Nuclear reactor dynamics is the study of the time-dependent behavior of neutron density in an exceeding reactor. Knowledge of however the density in a reactor, which can respond to numerous perturbations, is important to a safe and economical style. Unfortunately, this information is extremely tough to get. To study the behavior of nuclear reactors it is necessary to solve the time-dependent two energy groups neutron diffusion model which is a system of stiff coupled partial differential equations. The two energy groups point kinetics equations with delayed neutrons derived from the neutron diffusion equations in the presence of the time-dependent external neutron source is solved analytically.
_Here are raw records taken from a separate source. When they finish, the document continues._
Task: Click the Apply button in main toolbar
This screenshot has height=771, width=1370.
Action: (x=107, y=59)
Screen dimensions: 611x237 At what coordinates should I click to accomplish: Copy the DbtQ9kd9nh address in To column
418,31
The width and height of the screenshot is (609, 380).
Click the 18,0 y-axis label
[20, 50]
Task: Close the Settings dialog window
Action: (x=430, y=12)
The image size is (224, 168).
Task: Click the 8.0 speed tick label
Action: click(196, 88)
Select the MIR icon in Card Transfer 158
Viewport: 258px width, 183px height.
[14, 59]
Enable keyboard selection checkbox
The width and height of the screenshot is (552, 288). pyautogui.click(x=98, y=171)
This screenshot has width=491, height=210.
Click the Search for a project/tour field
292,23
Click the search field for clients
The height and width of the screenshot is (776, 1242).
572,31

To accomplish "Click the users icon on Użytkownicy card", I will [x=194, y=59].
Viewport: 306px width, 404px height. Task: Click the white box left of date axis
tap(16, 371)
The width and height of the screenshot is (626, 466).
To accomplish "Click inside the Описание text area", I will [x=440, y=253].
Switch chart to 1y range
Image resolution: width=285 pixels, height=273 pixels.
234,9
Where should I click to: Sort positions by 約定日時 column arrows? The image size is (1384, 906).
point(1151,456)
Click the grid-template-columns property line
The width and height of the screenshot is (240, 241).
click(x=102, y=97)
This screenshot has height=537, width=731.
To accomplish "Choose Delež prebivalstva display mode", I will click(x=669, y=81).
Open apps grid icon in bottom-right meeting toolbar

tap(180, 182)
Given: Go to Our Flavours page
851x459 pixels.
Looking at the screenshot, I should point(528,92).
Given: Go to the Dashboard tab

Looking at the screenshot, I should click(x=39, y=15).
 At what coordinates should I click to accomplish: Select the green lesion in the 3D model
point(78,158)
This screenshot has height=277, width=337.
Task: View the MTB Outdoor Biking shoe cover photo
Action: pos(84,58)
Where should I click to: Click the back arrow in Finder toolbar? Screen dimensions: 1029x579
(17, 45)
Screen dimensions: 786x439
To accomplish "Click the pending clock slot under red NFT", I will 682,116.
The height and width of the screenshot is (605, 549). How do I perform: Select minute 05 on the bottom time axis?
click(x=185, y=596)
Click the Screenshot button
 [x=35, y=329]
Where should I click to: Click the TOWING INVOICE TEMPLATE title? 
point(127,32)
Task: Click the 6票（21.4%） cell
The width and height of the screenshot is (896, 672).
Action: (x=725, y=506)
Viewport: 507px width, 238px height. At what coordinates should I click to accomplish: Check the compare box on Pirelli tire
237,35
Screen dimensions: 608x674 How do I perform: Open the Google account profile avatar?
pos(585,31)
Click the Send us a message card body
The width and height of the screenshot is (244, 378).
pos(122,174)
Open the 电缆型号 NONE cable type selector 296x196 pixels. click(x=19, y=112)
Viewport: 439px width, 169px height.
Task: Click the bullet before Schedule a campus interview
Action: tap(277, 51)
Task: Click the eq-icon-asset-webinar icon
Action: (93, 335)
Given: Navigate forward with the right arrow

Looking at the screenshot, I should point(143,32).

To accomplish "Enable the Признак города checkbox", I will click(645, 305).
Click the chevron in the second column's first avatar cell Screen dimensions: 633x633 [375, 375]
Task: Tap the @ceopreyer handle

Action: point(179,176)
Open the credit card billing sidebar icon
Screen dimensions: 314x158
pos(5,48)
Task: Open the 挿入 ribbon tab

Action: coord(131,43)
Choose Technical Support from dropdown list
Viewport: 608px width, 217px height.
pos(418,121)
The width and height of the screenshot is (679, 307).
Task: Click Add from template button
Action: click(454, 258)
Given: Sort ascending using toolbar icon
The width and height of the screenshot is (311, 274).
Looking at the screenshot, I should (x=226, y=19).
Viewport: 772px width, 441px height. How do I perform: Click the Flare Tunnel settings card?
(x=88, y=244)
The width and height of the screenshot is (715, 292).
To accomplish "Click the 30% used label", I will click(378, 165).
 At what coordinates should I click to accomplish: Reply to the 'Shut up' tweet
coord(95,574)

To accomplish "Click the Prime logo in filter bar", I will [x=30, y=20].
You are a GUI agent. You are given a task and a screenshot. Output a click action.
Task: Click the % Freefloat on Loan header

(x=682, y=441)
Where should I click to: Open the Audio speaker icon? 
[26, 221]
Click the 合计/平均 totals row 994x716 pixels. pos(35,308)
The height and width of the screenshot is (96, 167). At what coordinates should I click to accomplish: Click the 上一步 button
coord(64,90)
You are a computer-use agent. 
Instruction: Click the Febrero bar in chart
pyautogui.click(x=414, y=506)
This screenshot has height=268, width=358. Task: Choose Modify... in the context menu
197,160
Since the fractional order differential operator is non-local, then the fractional model of the two energy groups point kinetics equations can be a good representation for the neutron density in the nuclear reactors. In this work, the two energy groups fractional point kinetics equations with multi-group of delayed neutron precursors (2EFPKE) are formulated in the matrix form and two techniques are proposed to solve this system of differential equation analytically, which based on Laplace transformation and eigenvalues and corresponding eigenvectors of the coefficient matrix. The analytical procedure to the proposed fractional model in nuclear reactor dynamics is described and investigated for different types of time-varying reactivity. The performance of developed methods has been tested for both fast and thermal neutron density in the case of the time-dependent external neutron source. In addition, the anomalous diffusion processes, sub-diffusion, and super-diffusion processes are discussed for various fractional order.